The weak and ravaged Entragues seemed beautiful to her: blond hair, thinner and whiter at the temples, beard becoming a brown at the cheeks and ending in two long points as in old Venetian portraits; the brow high, the skin very pale but rosy in moments of animation, a curveless nose, a heavy mouth, eyelashes and eyebrows almost black over eyes gilded like certain feline eyes, but gentle. He had ordinary muscles and frame, carried his head erect, and seemed to be gazing at mirages, his eyes at once distant and steady, as if in a trance.
Valentine chiefly watched his lips. He perceived the fact and gave them. She was neither powdered nor painted, but her authentic self.
Entragues gazed at her with pleasure but without agitation, for the nude, especially in a woman's chamber, is not particularly sensuous; it is such a natural state, so simple, so free of provocation, so little suggestive by its absence of mystery, that a foot glimpsed in the street, a bodice cleverly arranged, a rustling of petticoats, an ungloved hand, a smile behind a fan, a certain air, a certain gesture, a certain glance, even with a wholly chaste intention, are much more rousing. A quite banal observation, but Entragues, pardonable in pausing to note it as a directly experienced impression, still sought to fathom its cause.
Now, he experienced a great discouragement: "I shall not have this beauty which pleases me, which I desire and which is mine. I can take her in my arms, I can press her against me, but I cannot have her. When I kiss her with as many kisses as deceit has tongues, still I shall not have her. And all the kinds of possession I can dream of are vain; even were I able to surround her like a wave, I should still not have her. The impulsion of love is unreal and it is only the illusion of desire which makes me believe in its possible accomplishment. I know it is error, I know that disillusion awaits me.
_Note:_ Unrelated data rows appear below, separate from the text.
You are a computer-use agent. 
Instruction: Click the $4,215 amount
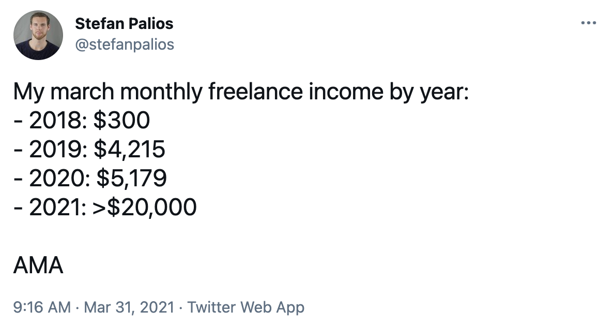click(x=129, y=150)
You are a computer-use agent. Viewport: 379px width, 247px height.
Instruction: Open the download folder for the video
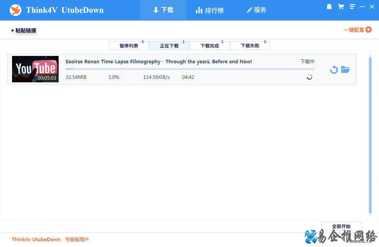[x=346, y=70]
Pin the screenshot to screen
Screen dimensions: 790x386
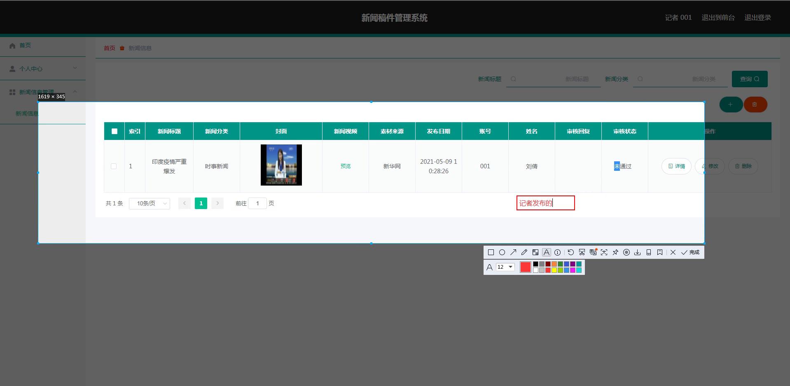tap(615, 252)
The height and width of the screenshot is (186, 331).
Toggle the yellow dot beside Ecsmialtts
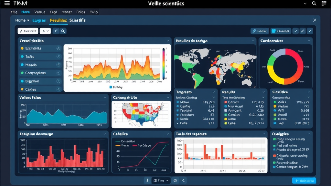click(22, 48)
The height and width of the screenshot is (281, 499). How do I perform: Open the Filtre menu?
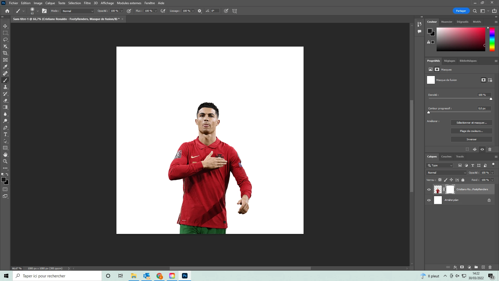tap(87, 3)
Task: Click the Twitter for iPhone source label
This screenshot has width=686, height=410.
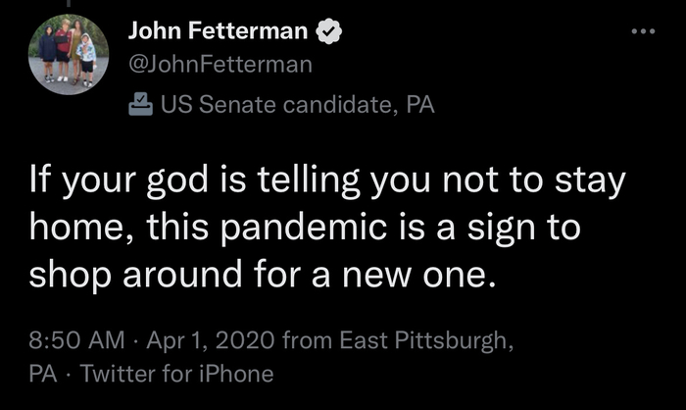Action: pos(175,374)
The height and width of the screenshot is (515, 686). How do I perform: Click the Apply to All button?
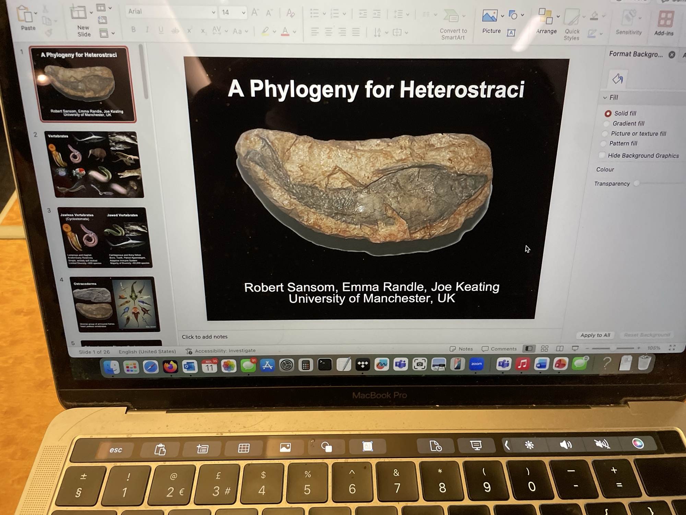tap(595, 335)
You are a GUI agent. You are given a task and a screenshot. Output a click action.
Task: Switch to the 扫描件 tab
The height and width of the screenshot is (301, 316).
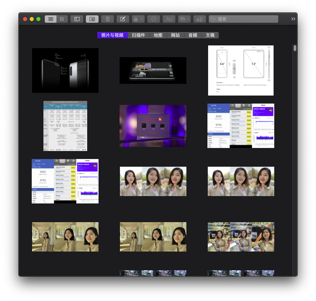pos(139,35)
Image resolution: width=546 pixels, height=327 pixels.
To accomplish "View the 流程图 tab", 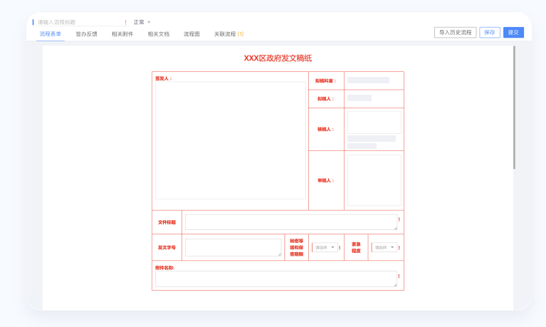I will [191, 33].
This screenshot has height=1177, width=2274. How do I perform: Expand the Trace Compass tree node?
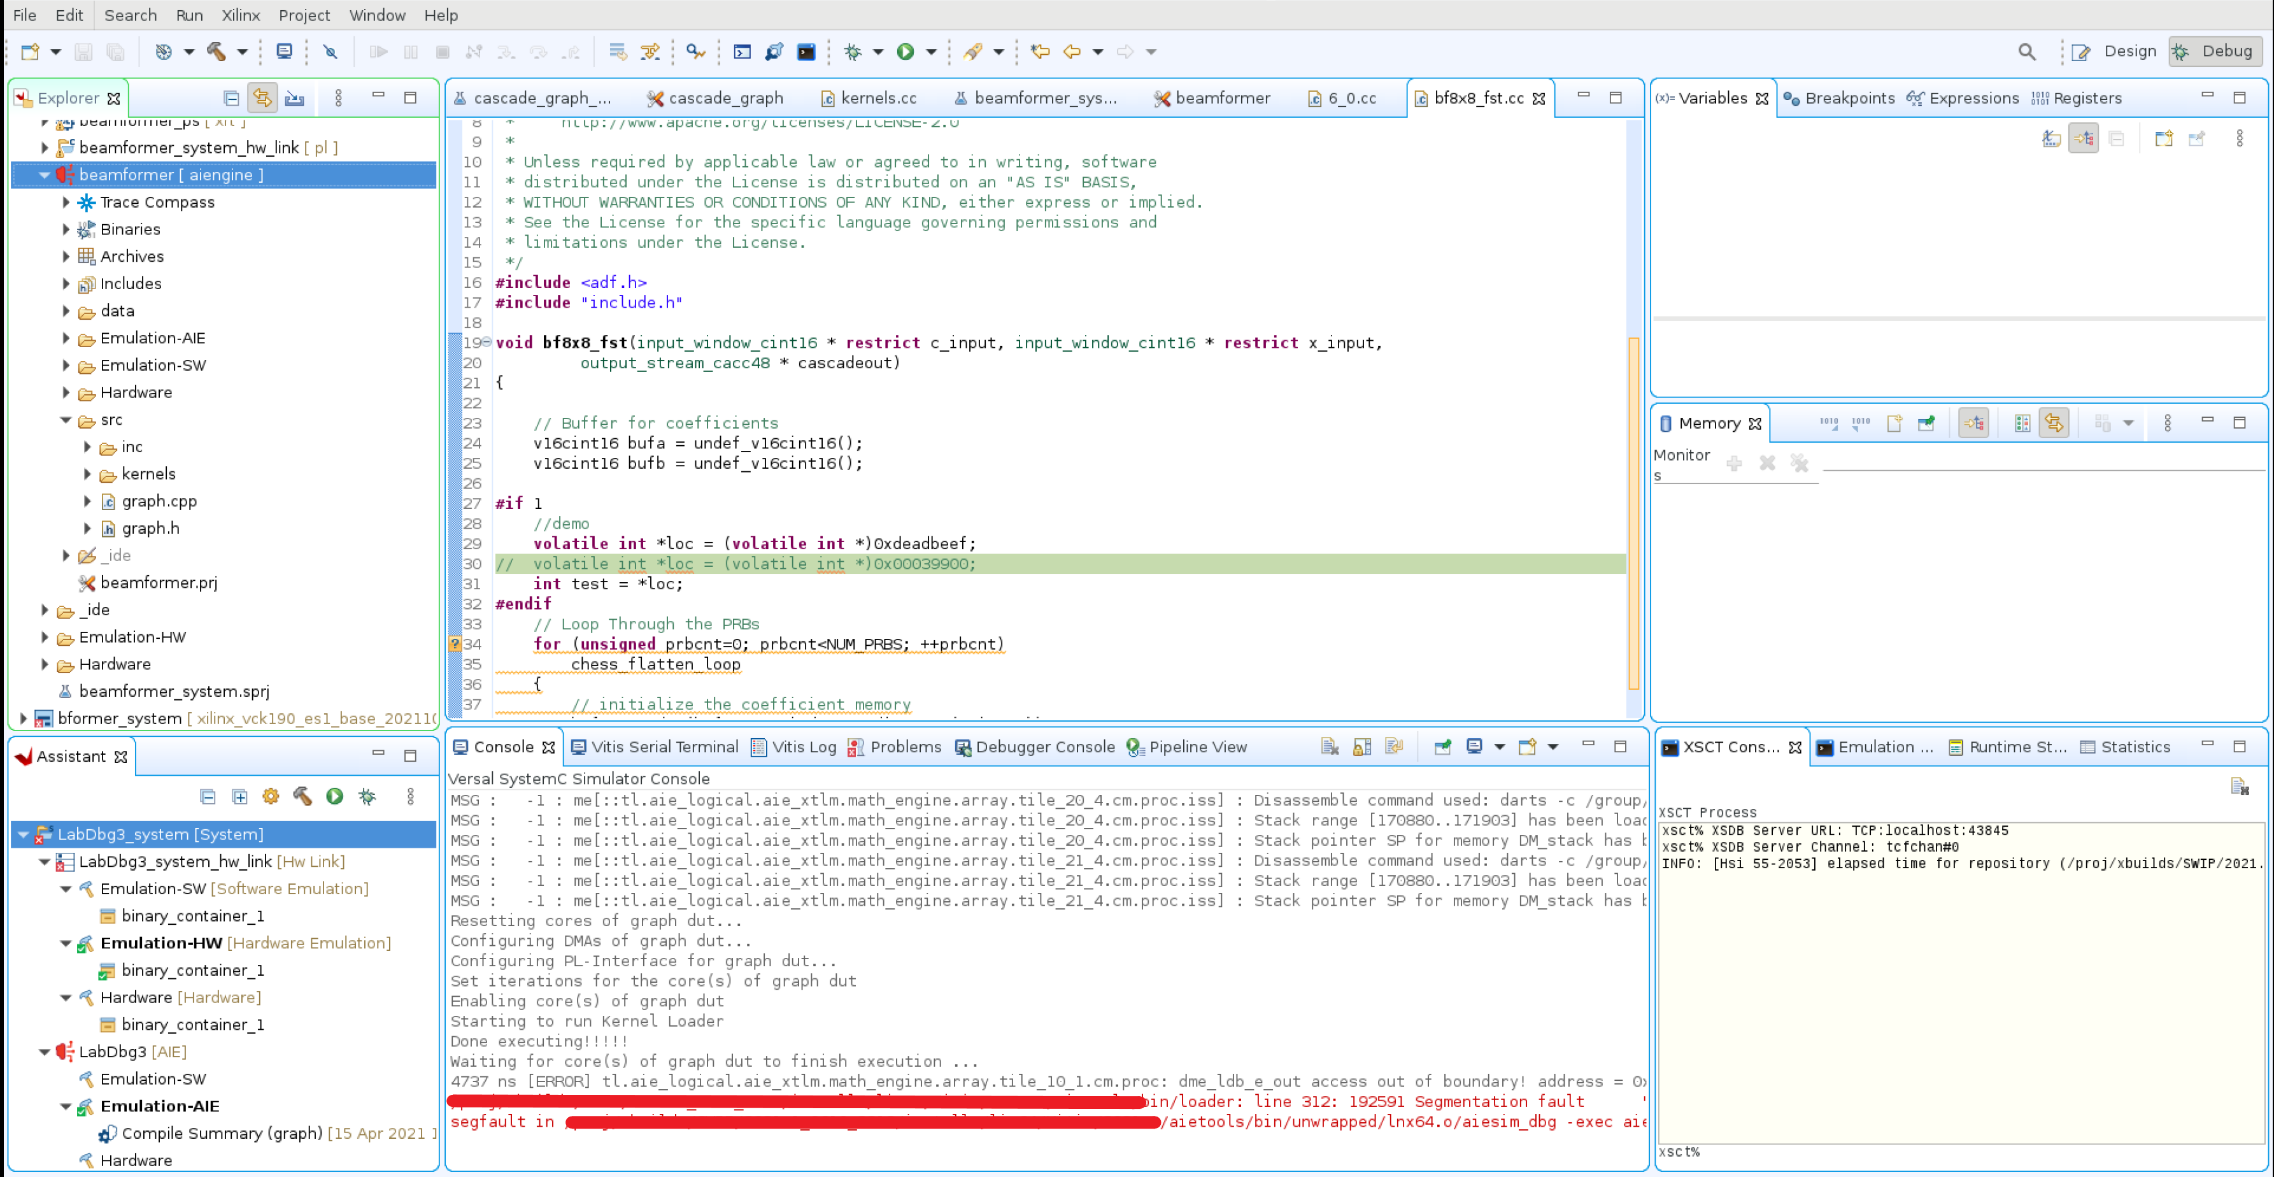[66, 202]
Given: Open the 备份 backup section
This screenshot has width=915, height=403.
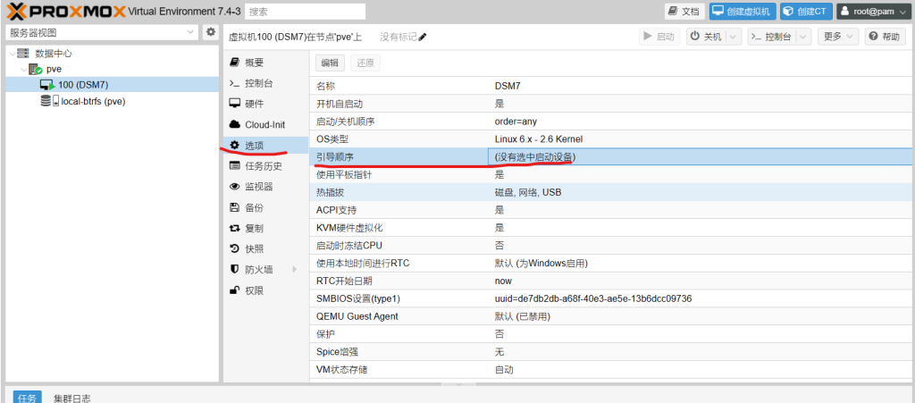Looking at the screenshot, I should pos(254,207).
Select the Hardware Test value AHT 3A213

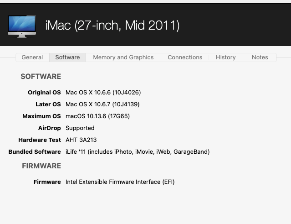point(81,140)
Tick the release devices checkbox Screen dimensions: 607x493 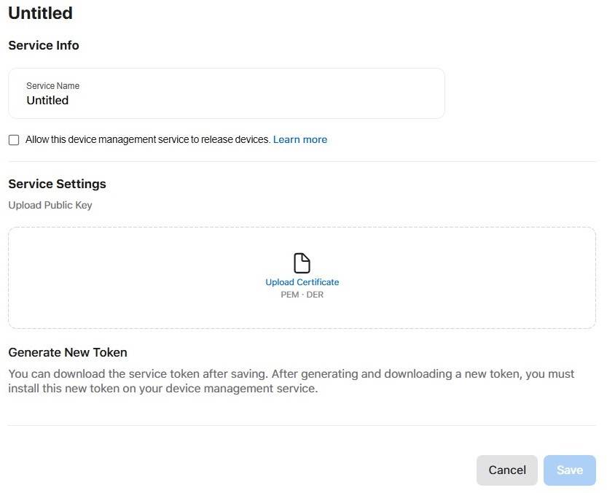click(14, 140)
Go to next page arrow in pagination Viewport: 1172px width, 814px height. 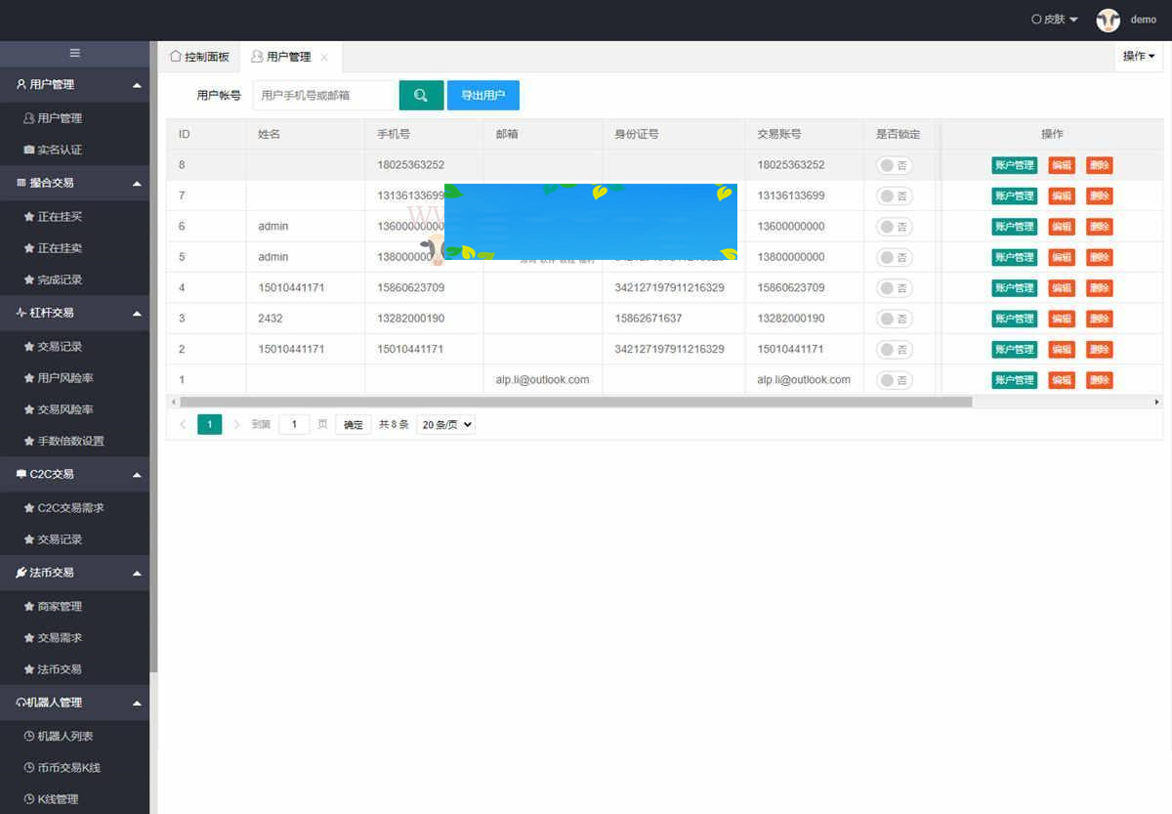pos(236,424)
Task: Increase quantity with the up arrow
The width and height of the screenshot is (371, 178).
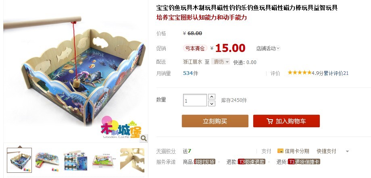Action: coord(212,97)
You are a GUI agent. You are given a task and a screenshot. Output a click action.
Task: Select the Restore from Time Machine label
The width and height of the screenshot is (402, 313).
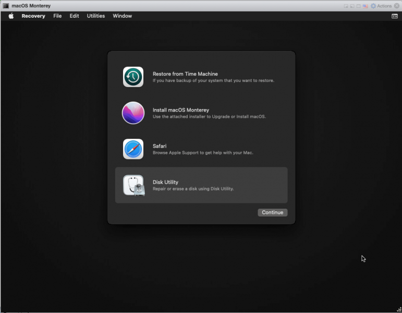point(185,74)
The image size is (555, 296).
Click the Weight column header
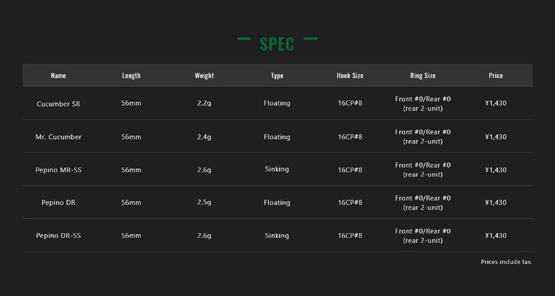[204, 76]
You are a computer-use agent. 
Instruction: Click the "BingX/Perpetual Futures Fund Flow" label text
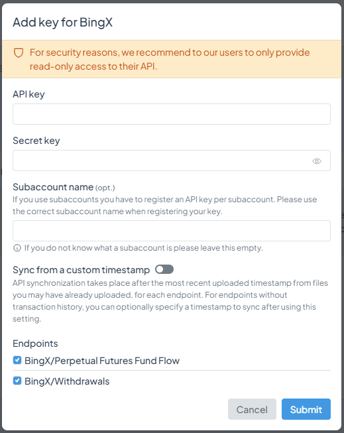(102, 361)
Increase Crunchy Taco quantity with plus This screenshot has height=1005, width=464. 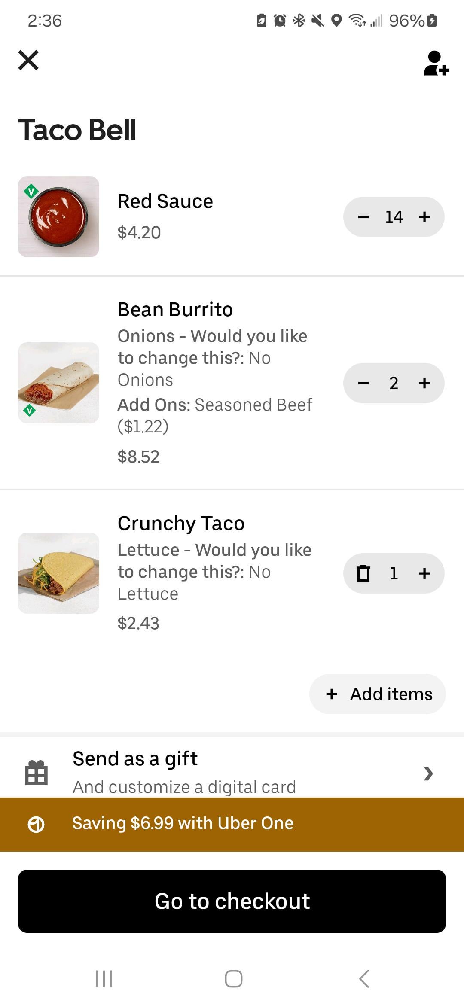tap(424, 573)
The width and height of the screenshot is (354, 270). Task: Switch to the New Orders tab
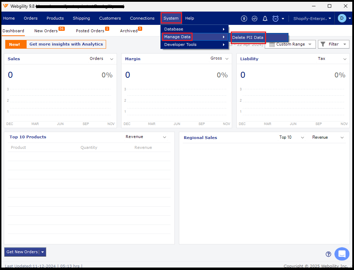[46, 31]
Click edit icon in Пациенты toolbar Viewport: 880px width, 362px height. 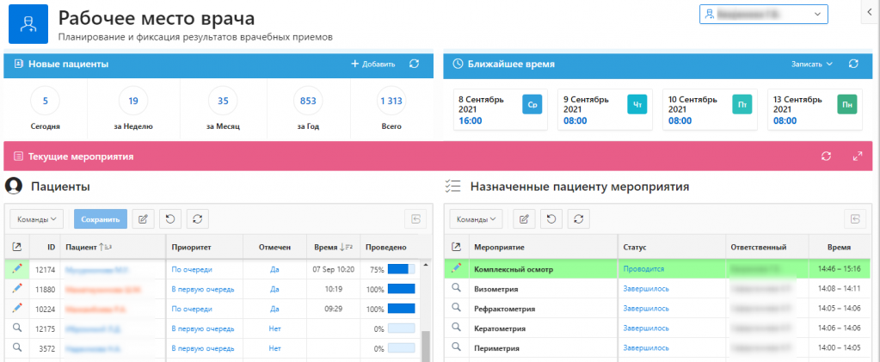click(x=143, y=219)
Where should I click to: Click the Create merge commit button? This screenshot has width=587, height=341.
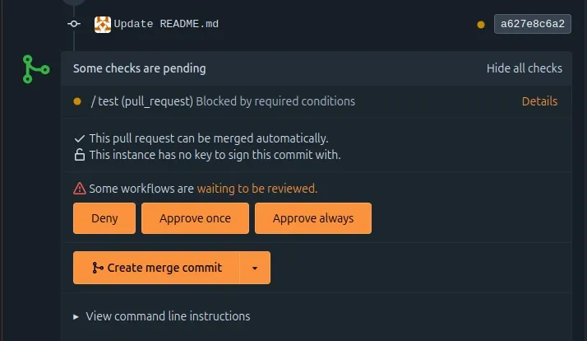point(156,268)
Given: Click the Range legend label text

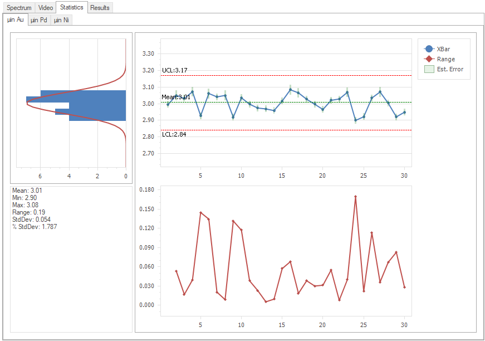Looking at the screenshot, I should [x=446, y=59].
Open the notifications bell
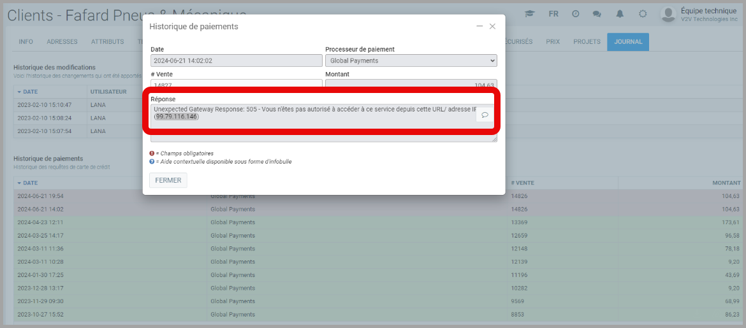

I shall be punished by a frightful disappointment for having sought self-oblivion outside of myself, for having betrayed idealism, and yet it is unavoidable, for the senses are imperative and I have not merited the supernatural gift of grace."
Entragues had a prompter disillusion than he would have desired.
The adorable woman surrendered to his kisses; the carnal dream made them unconscious of good and evil; they advanced, eagerly and with swimming heads, ready to place their feet on the bark that sails towards the Isle of Delights, seeking to ascertain how the sails were shifting and the condition of the rudder. Entragues suddenly got up, pale; ghostly behind the window curtains, terrible in her red robe, Sixtine had revealed herself.
"Ah!" he vaguely thought, terrified, but his own self again, "this is reality. The illusions are reaped, the hay is brought in, the field is bare. This had to happen. The images which one voluntarily evokes come to acquire mischievous habits and evoke themselves independently. This one is impatient. So much the worse tor her; I did not invite her."
The bed curtains had to be closed and the lights put out. Sixtine spared them by not moving and by disdaining the stratagem of phosphorescence.
The candles, when after a while they were lit again, showed Entragues an empty room: Sixtine had departed. But departed also where the desires and all the unacknowledged pleasure of a delightful night of debauchery.